TUCSON (KGUN-TV) - One of three Tucson doctors credited with helping save former Congresswoman Gabrielle Giffords' life is leaving.
Dr. Peter Rhee became well-known after the January 8th shooting. He is director of Banner University Medical Center's Trauma Center and has been in Tucson for more than eight years, the longest he's ever spent with one mailing address.
"I call this home and I always will," said Dr. Rhee in a one-on-one interview with Nine On Your Side.
During our interview, he recalled getting his initial phone call about the mass shooting on January 8, 2011.
"I was actually going for a run, I heard my phone go off, saw it, talked to my guys here, they said you got to come in and I got in my car and got here in time," he said.
The surgeon says Giffords and others were lucky because by the time of the shooting Dr. Rhee had helped build Universal Medical Center (as it was known then) into a Level One trauma center, capable of handling a big crisis.
"She was fortunate, our survival rate for when people were shot in the brain was 10 percent when I started, to 47 percent when Giffords was shot," Rhee said.

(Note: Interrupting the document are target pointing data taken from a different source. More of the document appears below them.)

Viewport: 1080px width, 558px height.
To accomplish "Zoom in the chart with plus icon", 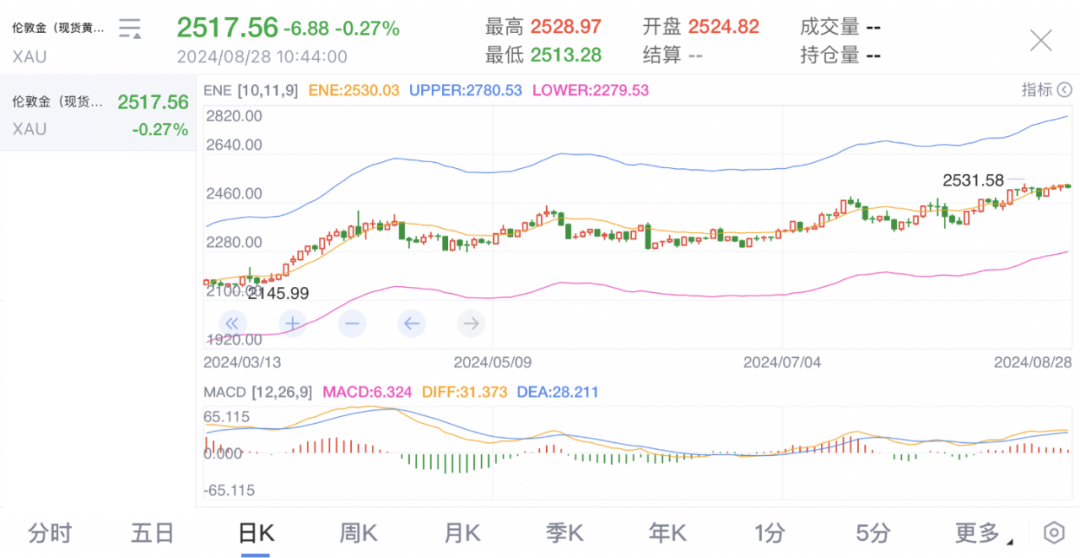I will (x=292, y=323).
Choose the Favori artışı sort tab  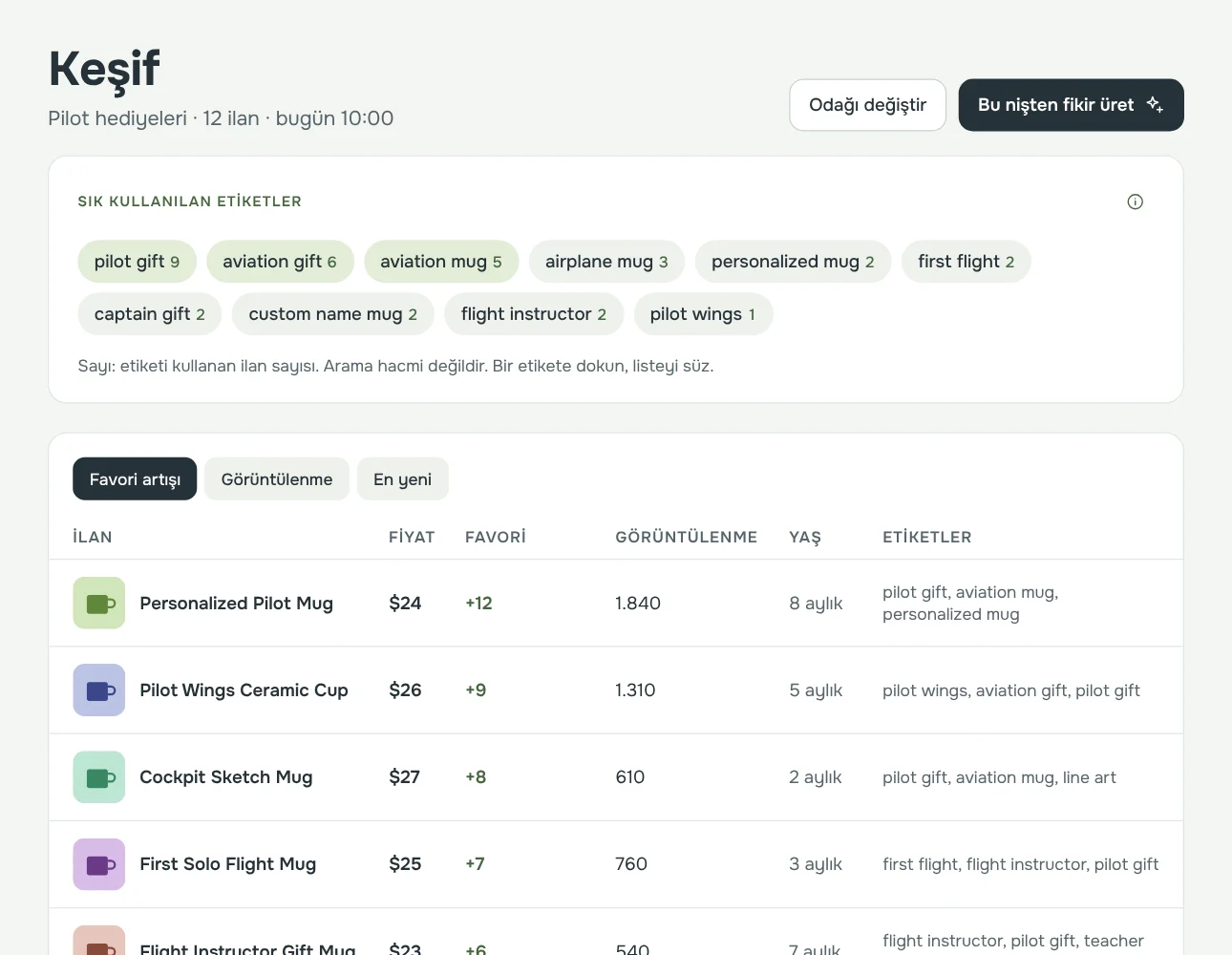coord(135,478)
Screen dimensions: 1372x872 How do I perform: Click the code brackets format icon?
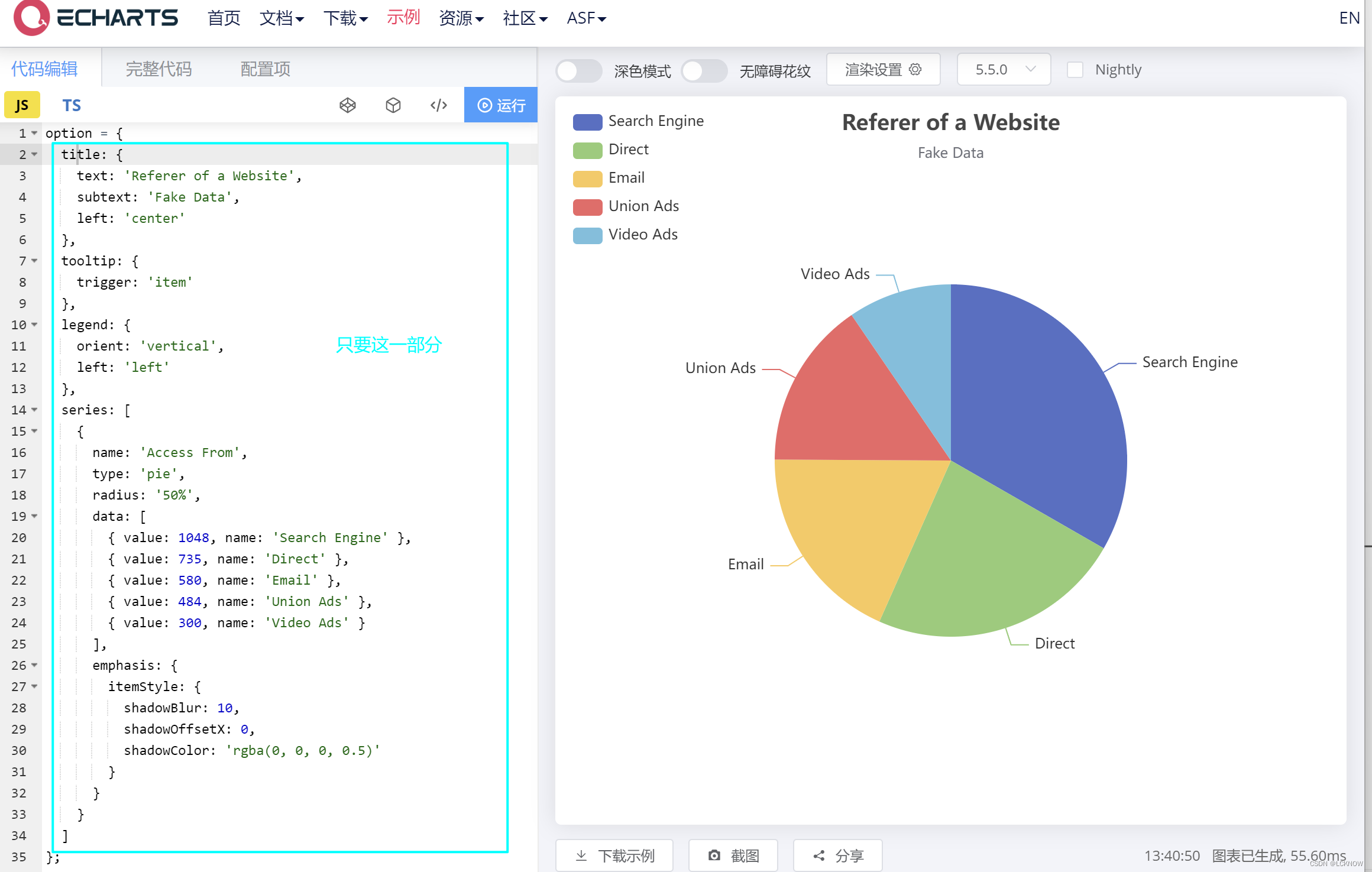point(439,105)
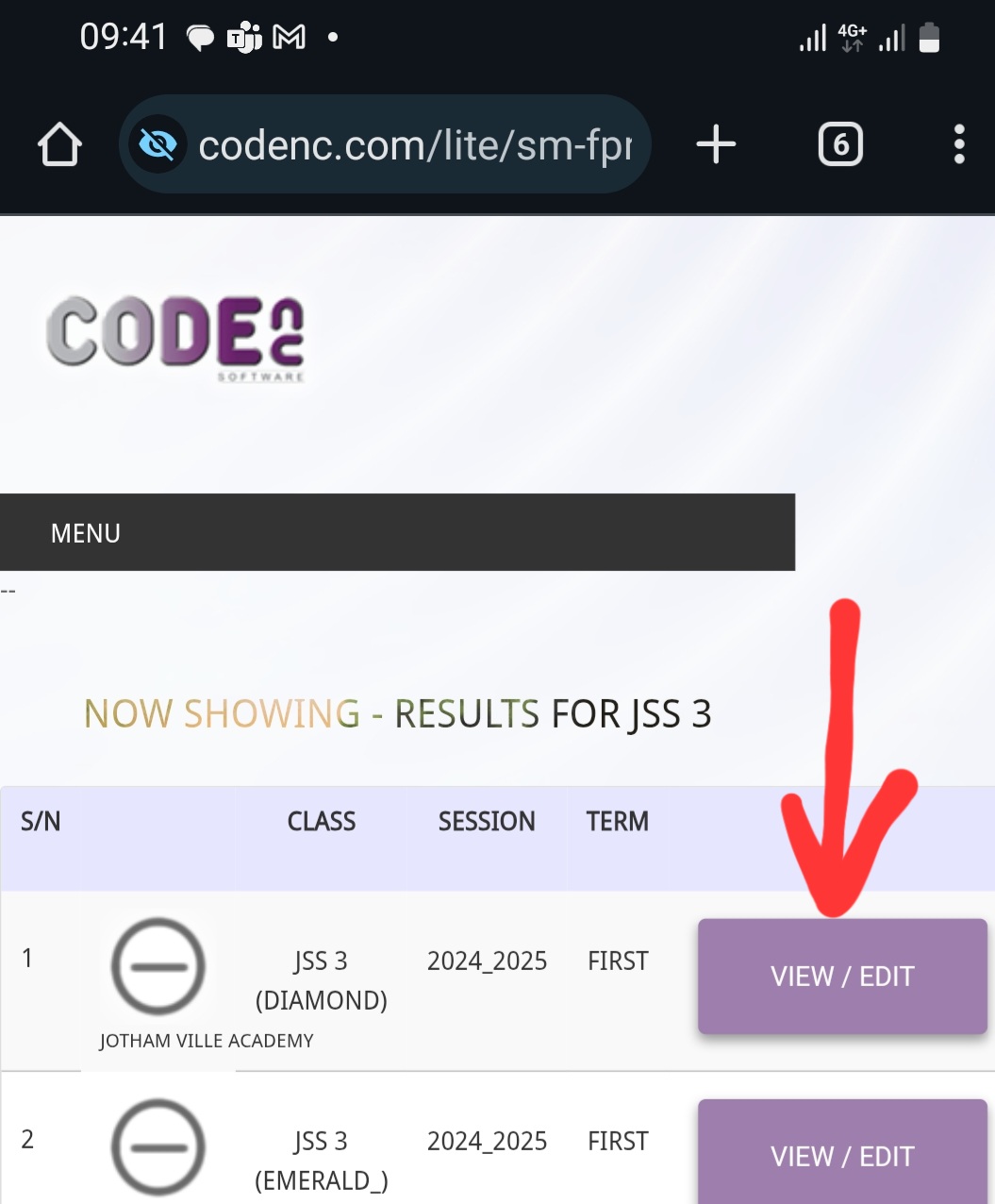Tap the chat bubble notification icon
Viewport: 995px width, 1204px height.
point(200,39)
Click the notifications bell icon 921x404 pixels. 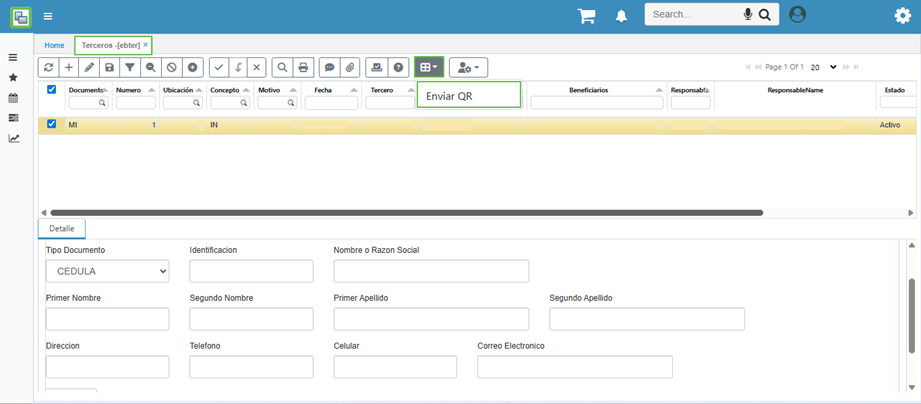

He still keeps in touch with the Giffords family as well as other patients he helped treat after the shooting. Once news of his departure came out, he even got a message from a long time friend, Mark Kelly, Giffords' husband.
"He just said sorry for his loss and my gain. He was just very nice."
Dr. Rhee's last official day will be June 20.
He will take over as chief of acute surgery and medical director of the Marcus Trauma Center at Grady Memorial Hospital in Atlanta, Georgia.
"I fell like I've done everything I can here," said Dr. Rhee.
He looks forward to working at a public hospital.
"I belong in public service. I always thought I was a public servant. I've trained and worked in public hospitals my whole life. This is an opportunity to get back to something like that," he said.
Dr. Rhee he will be developing a program similar to what they created in Tucson. At Grady Memorial Hospital there are two medical schools and Dr. Rhee says he will help create a program so both schools can operate under the same umbrella at the hospital.
At the end of our interview, Dr. Rhee said he hopes to come back and retire in Tucson, but for now he says he has more work to do.